▶ [Supplied text]

<<<<

Ayanda Ndulani

Personal information
- Nationality: South African
- Born: 4 April 1997 (age 29) East London, Eastern Cape, South Africa
- Weight: Mini flyweight

Boxing career
- Stance: Orthodox

Boxing record
- Total fights: 17
- Wins: 13
- Win by KO: 4
- Losses: 3
- Draws: 1

= Ayanda Ndulani =

South African boxer

Ayanda Ndulani (born 4 April 1997) is a South African professional boxer who has held the IBO minimumweight title since 2021.

==Professional boxing career==
===Early career===
Ndulani made his professional debut against Vuyani Swartbooi on 27 June 2015. He won the fight by a fourth-round technical knockout. He amassed a 10–2–1 record during the next four years, before making his first world title challenge.

>>>>

Data extracted from a collection:
<<<<

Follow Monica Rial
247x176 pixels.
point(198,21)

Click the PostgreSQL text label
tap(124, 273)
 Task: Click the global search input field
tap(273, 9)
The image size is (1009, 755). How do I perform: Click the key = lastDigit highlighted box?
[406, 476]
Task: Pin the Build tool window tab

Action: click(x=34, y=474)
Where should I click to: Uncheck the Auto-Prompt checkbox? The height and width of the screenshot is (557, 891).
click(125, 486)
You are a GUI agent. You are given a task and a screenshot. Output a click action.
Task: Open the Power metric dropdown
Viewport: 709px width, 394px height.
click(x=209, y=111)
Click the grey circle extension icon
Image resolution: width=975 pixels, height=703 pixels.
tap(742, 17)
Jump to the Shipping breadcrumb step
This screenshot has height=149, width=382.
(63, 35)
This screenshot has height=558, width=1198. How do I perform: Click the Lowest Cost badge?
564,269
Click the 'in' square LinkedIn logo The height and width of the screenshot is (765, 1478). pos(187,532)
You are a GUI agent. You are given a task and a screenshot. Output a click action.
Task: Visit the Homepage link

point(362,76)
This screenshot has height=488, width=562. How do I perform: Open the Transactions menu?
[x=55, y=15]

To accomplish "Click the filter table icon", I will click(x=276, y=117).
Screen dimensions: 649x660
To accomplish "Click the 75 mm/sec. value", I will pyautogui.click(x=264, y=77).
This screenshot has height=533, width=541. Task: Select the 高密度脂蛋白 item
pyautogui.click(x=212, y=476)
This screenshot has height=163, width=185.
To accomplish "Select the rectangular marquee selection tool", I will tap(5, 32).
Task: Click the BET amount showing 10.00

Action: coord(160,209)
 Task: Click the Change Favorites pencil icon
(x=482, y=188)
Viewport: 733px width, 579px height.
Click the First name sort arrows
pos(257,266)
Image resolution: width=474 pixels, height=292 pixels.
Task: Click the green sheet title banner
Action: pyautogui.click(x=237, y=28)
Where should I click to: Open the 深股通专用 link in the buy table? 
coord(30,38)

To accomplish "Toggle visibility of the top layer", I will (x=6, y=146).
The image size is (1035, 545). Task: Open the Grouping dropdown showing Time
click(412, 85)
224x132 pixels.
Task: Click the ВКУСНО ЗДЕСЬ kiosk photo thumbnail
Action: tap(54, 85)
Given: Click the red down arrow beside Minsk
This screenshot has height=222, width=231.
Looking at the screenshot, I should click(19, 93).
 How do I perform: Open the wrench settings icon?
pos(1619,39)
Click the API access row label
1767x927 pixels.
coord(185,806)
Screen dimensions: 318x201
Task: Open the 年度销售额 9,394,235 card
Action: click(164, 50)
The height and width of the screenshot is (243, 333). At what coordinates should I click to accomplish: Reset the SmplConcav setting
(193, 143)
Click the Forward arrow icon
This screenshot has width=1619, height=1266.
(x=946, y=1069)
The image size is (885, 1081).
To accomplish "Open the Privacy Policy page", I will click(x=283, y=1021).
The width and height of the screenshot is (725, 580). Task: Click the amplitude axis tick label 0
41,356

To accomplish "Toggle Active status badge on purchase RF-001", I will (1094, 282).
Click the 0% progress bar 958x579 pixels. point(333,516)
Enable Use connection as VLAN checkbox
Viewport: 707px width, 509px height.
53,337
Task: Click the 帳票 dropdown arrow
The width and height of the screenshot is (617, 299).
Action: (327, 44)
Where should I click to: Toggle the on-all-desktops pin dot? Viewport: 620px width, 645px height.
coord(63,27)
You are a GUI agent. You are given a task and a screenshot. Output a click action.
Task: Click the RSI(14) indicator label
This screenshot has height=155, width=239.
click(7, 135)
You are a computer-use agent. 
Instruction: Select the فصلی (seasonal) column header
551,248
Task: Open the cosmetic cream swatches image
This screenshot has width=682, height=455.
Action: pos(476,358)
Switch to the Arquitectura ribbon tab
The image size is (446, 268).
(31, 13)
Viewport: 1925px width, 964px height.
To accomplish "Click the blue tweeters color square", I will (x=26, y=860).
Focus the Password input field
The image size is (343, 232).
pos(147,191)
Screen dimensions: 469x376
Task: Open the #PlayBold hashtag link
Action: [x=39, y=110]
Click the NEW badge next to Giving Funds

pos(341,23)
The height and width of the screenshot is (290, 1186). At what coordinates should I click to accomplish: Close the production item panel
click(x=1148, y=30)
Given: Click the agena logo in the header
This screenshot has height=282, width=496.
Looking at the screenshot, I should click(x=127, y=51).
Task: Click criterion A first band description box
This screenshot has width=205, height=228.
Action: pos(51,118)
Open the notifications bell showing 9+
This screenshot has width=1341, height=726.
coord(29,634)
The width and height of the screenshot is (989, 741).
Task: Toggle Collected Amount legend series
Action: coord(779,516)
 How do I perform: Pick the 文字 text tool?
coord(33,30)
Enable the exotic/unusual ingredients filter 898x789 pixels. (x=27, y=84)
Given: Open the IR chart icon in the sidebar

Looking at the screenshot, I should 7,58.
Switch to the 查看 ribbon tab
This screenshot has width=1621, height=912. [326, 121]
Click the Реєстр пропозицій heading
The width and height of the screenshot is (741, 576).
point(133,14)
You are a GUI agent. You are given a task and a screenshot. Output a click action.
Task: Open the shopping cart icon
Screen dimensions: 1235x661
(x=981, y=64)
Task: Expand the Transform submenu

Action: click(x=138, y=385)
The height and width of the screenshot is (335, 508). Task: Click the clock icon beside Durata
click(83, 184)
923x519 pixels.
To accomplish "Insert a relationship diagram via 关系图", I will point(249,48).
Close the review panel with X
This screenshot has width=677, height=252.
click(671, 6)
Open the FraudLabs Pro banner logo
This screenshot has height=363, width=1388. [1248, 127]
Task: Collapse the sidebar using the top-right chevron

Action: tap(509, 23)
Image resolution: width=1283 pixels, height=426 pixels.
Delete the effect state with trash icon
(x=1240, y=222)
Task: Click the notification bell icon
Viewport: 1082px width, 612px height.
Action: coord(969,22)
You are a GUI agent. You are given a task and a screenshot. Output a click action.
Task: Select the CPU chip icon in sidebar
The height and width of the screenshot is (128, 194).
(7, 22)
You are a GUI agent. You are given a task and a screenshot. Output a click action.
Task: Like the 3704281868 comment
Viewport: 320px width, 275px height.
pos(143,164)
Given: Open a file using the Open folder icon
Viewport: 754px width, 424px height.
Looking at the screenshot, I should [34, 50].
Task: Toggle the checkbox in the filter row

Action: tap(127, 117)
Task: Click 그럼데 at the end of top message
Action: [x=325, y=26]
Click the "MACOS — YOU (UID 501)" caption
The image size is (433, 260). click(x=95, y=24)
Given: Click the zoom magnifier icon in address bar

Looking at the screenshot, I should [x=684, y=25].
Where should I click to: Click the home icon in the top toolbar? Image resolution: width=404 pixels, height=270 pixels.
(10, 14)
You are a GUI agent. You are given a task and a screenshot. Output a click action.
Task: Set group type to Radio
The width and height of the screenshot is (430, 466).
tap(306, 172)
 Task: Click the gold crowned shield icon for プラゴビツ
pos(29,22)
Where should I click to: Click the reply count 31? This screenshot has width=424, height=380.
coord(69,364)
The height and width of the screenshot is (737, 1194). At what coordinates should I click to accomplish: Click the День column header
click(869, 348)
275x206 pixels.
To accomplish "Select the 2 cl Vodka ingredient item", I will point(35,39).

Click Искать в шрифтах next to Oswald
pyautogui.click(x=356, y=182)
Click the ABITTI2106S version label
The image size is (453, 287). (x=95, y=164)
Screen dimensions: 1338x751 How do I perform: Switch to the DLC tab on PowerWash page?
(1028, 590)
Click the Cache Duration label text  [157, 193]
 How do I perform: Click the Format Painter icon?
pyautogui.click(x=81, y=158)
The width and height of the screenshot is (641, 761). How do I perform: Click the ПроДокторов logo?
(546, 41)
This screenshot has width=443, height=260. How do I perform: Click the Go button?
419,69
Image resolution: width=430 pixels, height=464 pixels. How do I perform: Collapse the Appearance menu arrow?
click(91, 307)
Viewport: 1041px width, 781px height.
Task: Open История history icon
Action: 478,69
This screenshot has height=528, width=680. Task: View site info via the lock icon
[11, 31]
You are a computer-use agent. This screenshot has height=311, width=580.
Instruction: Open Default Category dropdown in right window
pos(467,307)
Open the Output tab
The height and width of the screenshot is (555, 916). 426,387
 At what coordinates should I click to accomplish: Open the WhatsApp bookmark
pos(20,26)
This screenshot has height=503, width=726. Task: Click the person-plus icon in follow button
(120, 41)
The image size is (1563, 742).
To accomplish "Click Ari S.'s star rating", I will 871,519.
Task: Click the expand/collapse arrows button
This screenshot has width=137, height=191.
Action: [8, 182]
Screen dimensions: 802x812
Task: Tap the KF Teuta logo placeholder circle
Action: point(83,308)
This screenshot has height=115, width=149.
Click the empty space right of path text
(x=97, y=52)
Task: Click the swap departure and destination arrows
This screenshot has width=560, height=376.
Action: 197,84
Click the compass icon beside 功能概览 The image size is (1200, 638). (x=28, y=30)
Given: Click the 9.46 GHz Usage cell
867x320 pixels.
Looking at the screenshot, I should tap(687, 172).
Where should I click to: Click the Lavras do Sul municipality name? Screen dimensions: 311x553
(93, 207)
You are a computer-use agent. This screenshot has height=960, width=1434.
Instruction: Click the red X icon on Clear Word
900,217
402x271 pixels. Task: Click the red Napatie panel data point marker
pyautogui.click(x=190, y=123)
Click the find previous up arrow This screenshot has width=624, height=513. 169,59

>>>>

▶ [Work to be completed]
Reproduce the Ayanda Ndulani profile above word for word, from start to finish.

▶ [Complete output]
Ayanda Ndulani

Personal information
- Nationality: South African
- Born: 4 April 1997 (age 29) East London, Eastern Cape, South Africa
- Weight: Mini flyweight

Boxing career
- Stance: Orthodox

Boxing record
- Total fights: 17
- Wins: 13
- Win by KO: 4
- Losses: 3
- Draws: 1

= Ayanda Ndulani =

South African boxer

Ayanda Ndulani (born 4 April 1997) is a South African professional boxer who has held the IBO minimumweight title since 2021.

==Professional boxing career==
===Early career===
Ndulani made his professional debut against Vuyani Swartbooi on 27 June 2015. He won the fight by a fourth-round technical knockout. He amassed a 10–2–1 record during the next four years, before making his first world title challenge.